Adventure to Innsbruck, Austria

The capital of Tyrol is an unforgettable sight. The jagged rock towers of the Nordkette are so close that in a few minutes you can drive from the heart of the city to more than 2,000 meters above sea level and to the mountain meadows where cowbells ring. Winter and summer activities abound, and it is understandable that some visitors take a look at Innsbruck before heading up the hill.

But that is a shame because Innsbruck is Austria in a microcosm in many ways. The old town from the late Middle Ages is an illustrated book, which is managed by a Baroque cathedral and a large Habsburg castle, while its Olympic ski with excellent mountain views makes a spectacular jump between the outdoors and the urban.
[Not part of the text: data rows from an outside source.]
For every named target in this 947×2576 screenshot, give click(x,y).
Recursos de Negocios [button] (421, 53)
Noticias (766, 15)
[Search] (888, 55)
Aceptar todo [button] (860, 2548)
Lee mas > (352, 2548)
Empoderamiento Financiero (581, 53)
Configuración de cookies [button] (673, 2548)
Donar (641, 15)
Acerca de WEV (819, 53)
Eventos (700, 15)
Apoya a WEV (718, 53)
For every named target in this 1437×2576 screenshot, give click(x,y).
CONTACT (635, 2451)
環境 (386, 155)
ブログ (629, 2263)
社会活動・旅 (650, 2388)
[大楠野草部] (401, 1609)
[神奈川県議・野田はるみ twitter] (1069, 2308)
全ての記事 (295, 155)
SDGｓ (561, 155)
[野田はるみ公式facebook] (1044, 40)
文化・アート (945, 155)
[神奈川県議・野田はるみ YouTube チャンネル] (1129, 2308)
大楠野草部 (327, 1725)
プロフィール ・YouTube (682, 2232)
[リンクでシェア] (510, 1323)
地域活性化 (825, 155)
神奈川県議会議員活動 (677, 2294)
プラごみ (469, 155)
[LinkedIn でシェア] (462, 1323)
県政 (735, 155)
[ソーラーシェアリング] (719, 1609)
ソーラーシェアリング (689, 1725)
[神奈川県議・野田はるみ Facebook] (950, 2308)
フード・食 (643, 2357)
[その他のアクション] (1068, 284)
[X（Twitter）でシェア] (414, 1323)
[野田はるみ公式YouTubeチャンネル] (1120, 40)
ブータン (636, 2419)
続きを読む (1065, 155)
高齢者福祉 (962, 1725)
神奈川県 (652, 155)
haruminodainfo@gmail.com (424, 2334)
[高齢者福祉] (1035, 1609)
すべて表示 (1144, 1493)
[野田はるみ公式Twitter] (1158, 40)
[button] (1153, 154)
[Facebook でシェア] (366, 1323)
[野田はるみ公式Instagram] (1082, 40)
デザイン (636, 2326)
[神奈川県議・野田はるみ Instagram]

Here are the top must-see attractions in Innsbruck, Austria.

Scholes Ambras
This Renaissance mound is located on a hill in the middle of beautiful gardens and was acquired by Archduke Ferdinand II in 1564. Don’t miss the centerpiece of the Spanish Saal, the dazzling collection of armor, and the gallery’s original Velázquez and Van Dyck. The Spanish Saal is a 43-meter long banquet hall with an inlaid wooden ceiling and Tyrolean nobles looking out from the walls. Note also the gray relief around the patio and the sunken bathtub in which the beloved Filipino of Ferdinard bathed.

Innsbrück’s joy and pride is this Gothic church, one of the most beautiful royal court churches in Europe. It was commissioned by Ferdinand I in 1553, who recruited artists such as Peter Vischer the Elder, Alexander Colin, and Albrecht Dürer. Highlights include Emperor Maximilian I empty sarcophagus (1459-1519), German Renaissance sculpture masterpiece, carefully carved from black marble.

The Hofburg was built in the 15th century for Archduke Sigmund as a castle. It was enlarged in the 16th century by Emperor Maximilian I and Baroque altered in the 18th century by Empress Maria Theresa. The heart of the luxury rococo apartments is the giant 31-meter living room. It is decorated with paintings and frescoes of Maria Theresa and her children (including Marie Antoinette) which seem strangely identical, the artist may have wanted to avoid the royal anger which results from sibling rivalry.

Goldenes Dachl
The golden wonder and the most striking monument of Innsbruck is this Gothic oriel, which was built for the Roman Emperor Maximilian I. it is magnificently decorated with murals and glitters with 2,657 fire-gilded copper tiles. It’s the most impressive from the outside, but the museum is well worth a visit, especially if you have a map of Innsbruck with an audio guide that takes you through history. Watch out for grotesque tournament helmets designed to look like the rival Ottoman Empire Turks.

Tiroler Landesmuseum Ferdinandeum
This treasure trove of history and art moves from artifacts from the Bronze Age to the original reliefs with which the Goldenes Dachl was designed. In addition to meditating on Dutch Rembrandt masterpieces, the gallery displays an incredible collection of Austrian art, including several paintings by Kokoschka and Klimt, Gothic altarpieces, and some striking Viennese activists.